Stored data

((

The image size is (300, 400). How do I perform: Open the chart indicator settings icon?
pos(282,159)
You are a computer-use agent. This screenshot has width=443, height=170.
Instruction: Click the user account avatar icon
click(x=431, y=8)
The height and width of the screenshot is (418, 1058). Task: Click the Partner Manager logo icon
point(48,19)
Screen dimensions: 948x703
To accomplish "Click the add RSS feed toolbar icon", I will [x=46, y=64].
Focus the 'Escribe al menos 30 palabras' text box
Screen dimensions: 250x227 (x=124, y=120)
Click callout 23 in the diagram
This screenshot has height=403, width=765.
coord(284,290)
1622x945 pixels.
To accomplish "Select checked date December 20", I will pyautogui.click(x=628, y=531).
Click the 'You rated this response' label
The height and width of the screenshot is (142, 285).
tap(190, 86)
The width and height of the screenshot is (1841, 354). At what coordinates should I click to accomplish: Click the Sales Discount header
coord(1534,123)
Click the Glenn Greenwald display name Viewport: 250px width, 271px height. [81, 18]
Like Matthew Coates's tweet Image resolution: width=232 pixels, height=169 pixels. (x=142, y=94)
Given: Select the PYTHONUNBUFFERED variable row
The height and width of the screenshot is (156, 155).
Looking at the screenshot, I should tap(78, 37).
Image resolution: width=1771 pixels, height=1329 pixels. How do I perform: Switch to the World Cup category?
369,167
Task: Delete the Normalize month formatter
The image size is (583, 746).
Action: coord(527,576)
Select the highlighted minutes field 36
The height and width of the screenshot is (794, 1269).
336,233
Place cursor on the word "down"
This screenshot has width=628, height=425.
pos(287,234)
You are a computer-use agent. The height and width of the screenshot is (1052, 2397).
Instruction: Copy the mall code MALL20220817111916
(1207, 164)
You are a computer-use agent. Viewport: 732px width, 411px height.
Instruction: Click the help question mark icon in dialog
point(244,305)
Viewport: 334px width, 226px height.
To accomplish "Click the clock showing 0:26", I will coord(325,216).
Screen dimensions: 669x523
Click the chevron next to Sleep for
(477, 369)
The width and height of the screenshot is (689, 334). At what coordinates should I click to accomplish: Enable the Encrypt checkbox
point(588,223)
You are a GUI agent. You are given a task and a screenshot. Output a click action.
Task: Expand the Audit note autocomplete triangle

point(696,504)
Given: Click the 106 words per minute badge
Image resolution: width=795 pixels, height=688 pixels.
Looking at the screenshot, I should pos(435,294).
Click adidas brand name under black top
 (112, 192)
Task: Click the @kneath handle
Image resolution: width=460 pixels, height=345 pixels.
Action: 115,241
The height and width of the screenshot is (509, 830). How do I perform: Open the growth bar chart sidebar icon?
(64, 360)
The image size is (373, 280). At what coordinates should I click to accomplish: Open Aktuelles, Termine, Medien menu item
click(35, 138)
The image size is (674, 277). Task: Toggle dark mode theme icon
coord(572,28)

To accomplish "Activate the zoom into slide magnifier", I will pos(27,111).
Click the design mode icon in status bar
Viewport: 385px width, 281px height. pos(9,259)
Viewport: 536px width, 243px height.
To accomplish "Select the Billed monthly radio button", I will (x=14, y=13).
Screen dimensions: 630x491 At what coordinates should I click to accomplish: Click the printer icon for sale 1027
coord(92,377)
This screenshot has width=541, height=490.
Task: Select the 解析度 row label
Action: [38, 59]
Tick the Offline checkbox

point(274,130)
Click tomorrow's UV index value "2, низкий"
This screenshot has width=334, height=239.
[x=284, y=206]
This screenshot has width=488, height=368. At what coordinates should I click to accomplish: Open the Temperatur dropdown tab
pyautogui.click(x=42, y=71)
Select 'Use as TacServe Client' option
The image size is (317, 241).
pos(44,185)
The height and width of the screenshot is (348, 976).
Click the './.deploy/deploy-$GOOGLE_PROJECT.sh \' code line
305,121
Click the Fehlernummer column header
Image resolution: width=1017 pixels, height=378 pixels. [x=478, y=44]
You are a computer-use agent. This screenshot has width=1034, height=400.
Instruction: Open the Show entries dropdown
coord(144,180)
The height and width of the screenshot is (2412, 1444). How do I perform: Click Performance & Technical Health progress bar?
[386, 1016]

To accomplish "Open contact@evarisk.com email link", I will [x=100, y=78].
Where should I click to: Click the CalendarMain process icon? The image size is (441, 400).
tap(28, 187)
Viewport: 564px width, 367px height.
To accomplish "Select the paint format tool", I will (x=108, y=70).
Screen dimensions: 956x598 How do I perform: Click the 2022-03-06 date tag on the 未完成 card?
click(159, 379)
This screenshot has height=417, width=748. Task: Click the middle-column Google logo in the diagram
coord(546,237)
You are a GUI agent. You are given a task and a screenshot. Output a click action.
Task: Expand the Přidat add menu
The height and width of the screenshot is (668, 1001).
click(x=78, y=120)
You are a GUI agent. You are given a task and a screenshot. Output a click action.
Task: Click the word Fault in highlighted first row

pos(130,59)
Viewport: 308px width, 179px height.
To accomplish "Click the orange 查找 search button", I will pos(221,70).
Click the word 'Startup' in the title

))

◆ Required work: In the entries above, identify each line that includes the string "computer", then copy it.

◆ Task response:
You are a computer-use agent. This screenshot has width=443, height=170.
You are a computer-use agent. The height and width of the screenshot is (1052, 2397).
You are a computer-use agent. Viewport: 732px width, 411px height.
You are a computer-use agent. This screenshot has width=1034, height=400.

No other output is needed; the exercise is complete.